A deep learning model must become adept at ignoring "noise" and irrelevant information within data patterns. "The network has to learn from the data which of these many events are noise or non-informative stuff to be ignored. The network adjusts its connections to get rid of the noise and to focus on important things; on the signal as opposed to the noise. In principle, the network can learn that by itself."

Animal-like AI

A human brain has 10 billion processors at least in the neocortex where the interesting computations take place and each of them is connected to 10,000 other neurons. Artificial networks are still much smaller than that, but they are getting there.

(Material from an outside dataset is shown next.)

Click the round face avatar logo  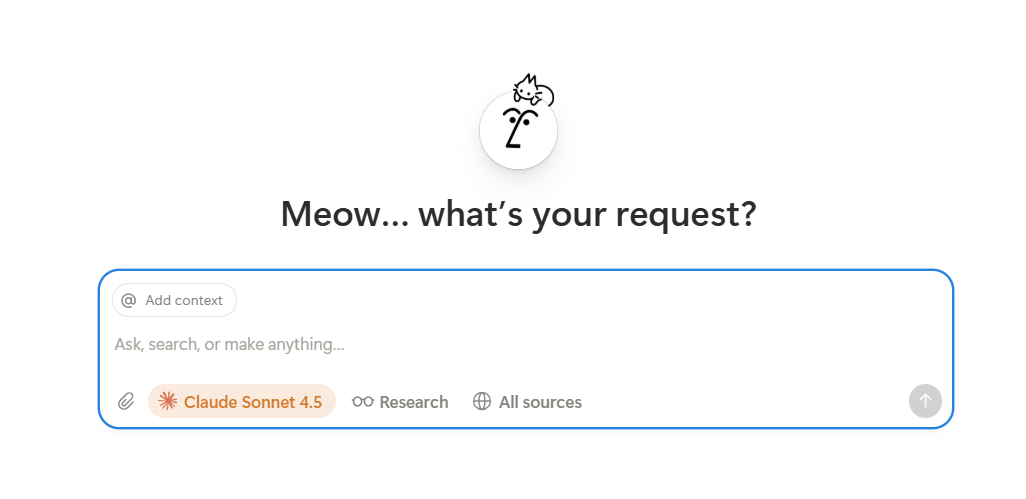point(518,131)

"Your brain has over 100,000 billion connections. Our largest artificial networks at the moment have only maybe a billion or so. But every ten years computers are getting faster by a factor of 100 per British pound, which means that in 30 years you gain a factor of a million," said Schidhuber.

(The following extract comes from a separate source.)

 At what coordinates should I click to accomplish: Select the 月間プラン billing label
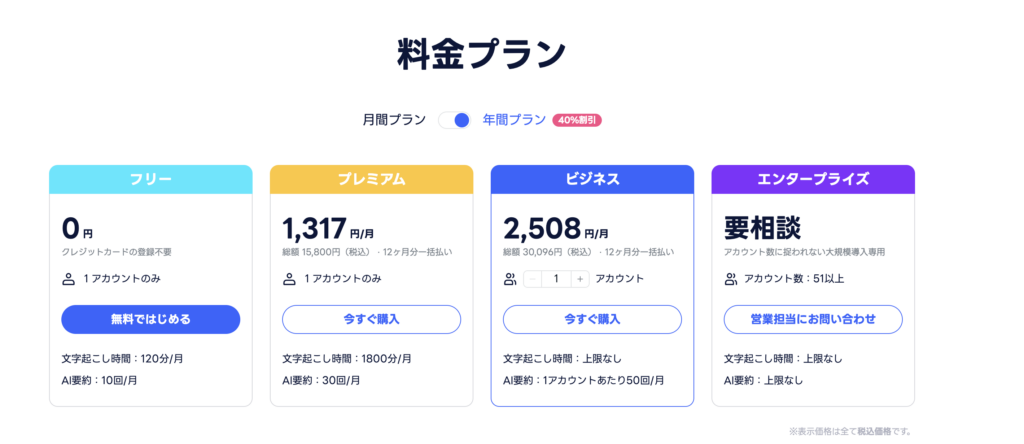tap(396, 120)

Schmidhuber believes that within only a few decades we will have something like human-level artificial intelligence. His next goal is animal-like AI; something akin to a capuchin monkey that can abstractly reason about the world, look ahead and plan in a way that our machines cannot do yet well. He thinks that the step from animal-level AI to human-level AI will not be huge because it took evolution much longer to go from zero to a monkey than from a monkey to a human.

"Everything is going to change in a way that is hard to predict. In not so many years we will have cheap computers with the raw computational power of a human brain. A few decades later, a cheap computer may compute as much as all human brains combined – and everything is going to change; every aspect of civilisation is going to be affected and transformed by that.

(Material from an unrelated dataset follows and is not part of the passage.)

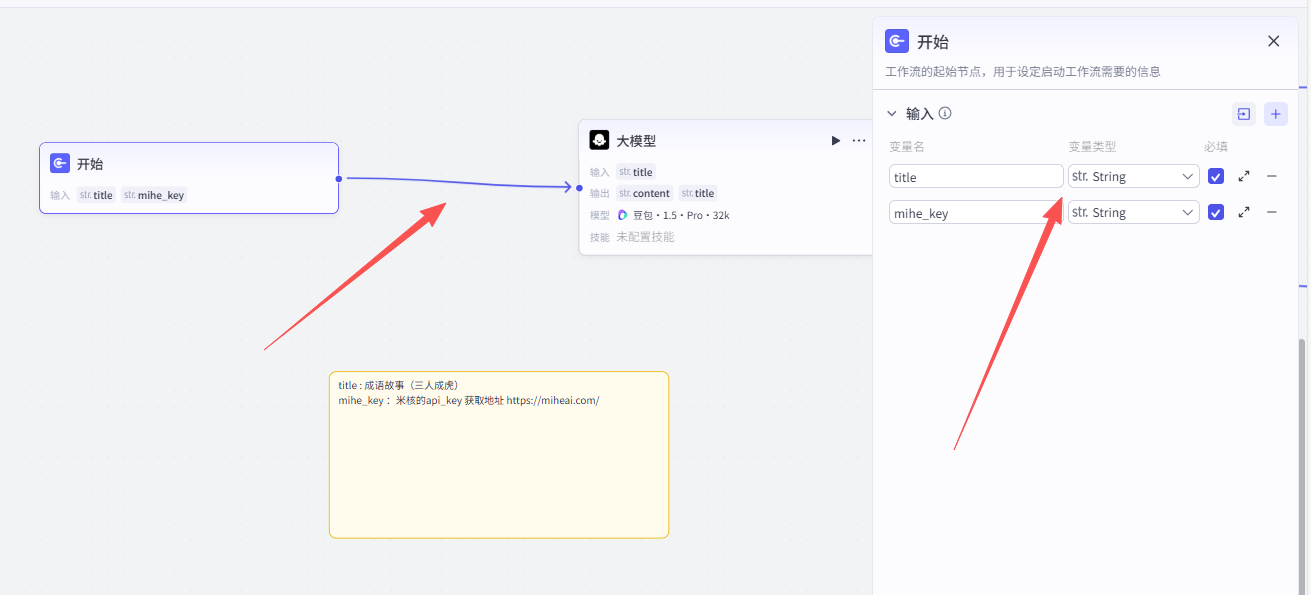This screenshot has height=595, width=1311.
Task: Close the 开始 settings panel
Action: click(x=1273, y=41)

"However, one man like myself trying to predict the future of civilisation and its machines, that's a bit like a single neuron in my brain trying to predict what my entire brain is going to do."

Recurrent Neural Networks are the Deepest

Today's most powerful networks are deep, with many subsequent computational stages. Recurrent networks with feedback connections are the deepest of them all, with theoretically unlimited depth.

The most widely used method of this kind is called "Long Short-Term Memory," a deep learning method first published by Hochreiter and Schmidhuber in 1995, and further developed since then in Switzerland and Munich.

Think of a black and white video, a sequence made of many images, each containing one million pixels. Each pixel is white or black or something in between, and encoded by a number. So for example, 1.0 would mean totally white and 0.0 would mean totally black, and a value of 0.3 means grey. A million numbers encode the content of a single image.

The recurrent neural network is made of simple processors called neurons, each producing a sequence of real-valued activations. Input neurons get activated through pixels of incoming images, other neurons through connections with real-valued weights from previously active neurons. Input neurons get activated through pixels of incoming images, other neurons through connections with real-valued weights from previously active neurons.

At a given time, each non-input neuron typically computes its activation as a weighted sum of its incoming activations and squeezes down the result again to the interval between zero and one, through a squashing function, a non-linear thing. The recurrent connections allow for short-term memories of previous observations.

Imagine an output neuron whose activation at the end of the video should be 1.0 if the video contained, say, a flying bird, and zero otherwise. In the beginning the network is randomly pre-wired. It knows nothing about birds, just producing stupid results as a reaction to the input stream. However, through learning it decreases the difference between what it should have said and what it really said. The many connections are adjusted such that the network becomes better at recognising flying birds and distinguishing them from flying bats and sitting birds, etc.